:: Passage shown

Dick Miley, Ralph Freeman and Barry McDonald of Four Seasons Rotary Club are organizing Tour d'Apple.

Visitors to the 67th North Carolina Apple Festival can enjoy a bicycle ride along with the rest of the activities. A long bicycle ride.

The Four Seasons Rotary Club has organized the first Tour d'Apple, a series of three bicycle rides ranging from the Green Apple Easy to the Honey Crisp Unbelievable — a 100-miler that passes the county's apple orchards and features a total elevation gain of 8,000 feet in six climbs. The rides start at 8 a.m. on Labor Day, the last day of the four-day festival, at the large parking lot at BRCC.
"You'll hit your first apple orchard 400 yards after you leave BRCC," said Barry McDonald, a Four Seasons Rotary Club member and avid distance rider. "If you're not going through an orchard, you're on a mountain overlooking them."
The rides are:
• The Honey Crisp Unbelievable, a 100-mile ride that heads northeast from BRCC to Sugarloaf to Bearwallow, aims south through Terry's Gap to Zirconia, Tuxedo and Green River, climbs Pinnacle Mountain, comes back to town through Flat Rock and climbs Hebron to Jump Off Rock before heading home to BRCC. The Honey Crisp includes six major climbs.
• The Gala Challenge is a 100-kilometer (63-mile) ride that follows the northern two-thirds of the century ride before peeling off and at Flat Rock Middle School and going home.
• The Green Apple Easy is a 25-mile out-and-back ride from BRCC to a turnaround in Edneyville.
Organizers have met with EMS and law enforcement agencies for medical backup and traffic control. They expect to recruit 60 volunteers. Sag wagons will pick up pooped riders and their bikes.
The Park Ridge Tour d'Apple, sponsored by the Fletcher hospital, was created because the Four Seasons Rotarians wanted to come up with an annual fundraiser that no one else was doing in Henderson County. They've modeled the event after the successful Assault on the Carolinas sponsored by the Pisgah Forest Rotary Club.

::::
:: Dataset excerpt

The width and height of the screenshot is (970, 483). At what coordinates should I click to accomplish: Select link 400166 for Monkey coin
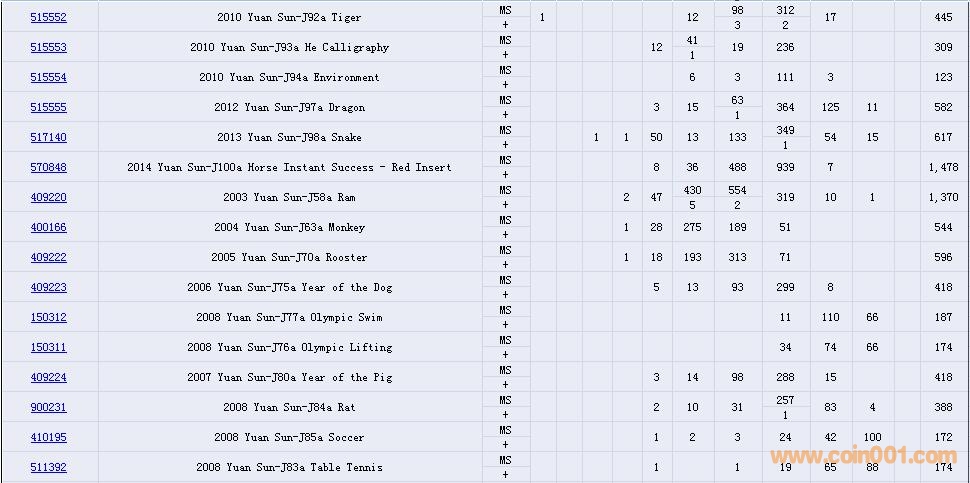point(48,227)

::::

§ **Assignment A**
In the passage on the Tour d'Apple, how many volunteers do the organizers expect to recruit?
§ **Assignment B**
Pick up the article on the Tour d'Apple bicycle rides after its final sentence and continue it.

§ **Task response A**
60 volunteers.

§ **Task response B**
"They have to cut theirs off at 1,000 riders," said Four Seasons member Ralph Freeman, "and they're trying to get a festival built around their ride."
Hendersonville already has a festival, committee members Freeman, McDonald and Dick Miley figured, so why not add an event on Monday. The street festival winds down on Labor Day morning, and the Four Seasons club figured they could hit the window before the King Apple parade starts at 2:30 p.m.
"We felt like we would be able to extend the Apple Festival into Monday," Freeman said. "These people come from all over the country for the Brevard ride. We'll be promoting travel and tourism."
Bicycling is gaining a higher profile all the time with plans for new greenways in Hendersonville and along the French Broad and advocates pushing for the proposed Ecusta Trail on the old rail line between Hendersonville and Brevard.
"We feel like the timing on this is really good," Freeman said. "We need sponsors. We've cut sponsorship down to a very reasonable level."
Tour d'Apple sponsorships range from $100 for a listing on the Four Seasons website to $250 for rest stop sponsorships to a $1,500 gold level, which puts the sponsor's name on the front of the bicycling jersey and gives other recognition.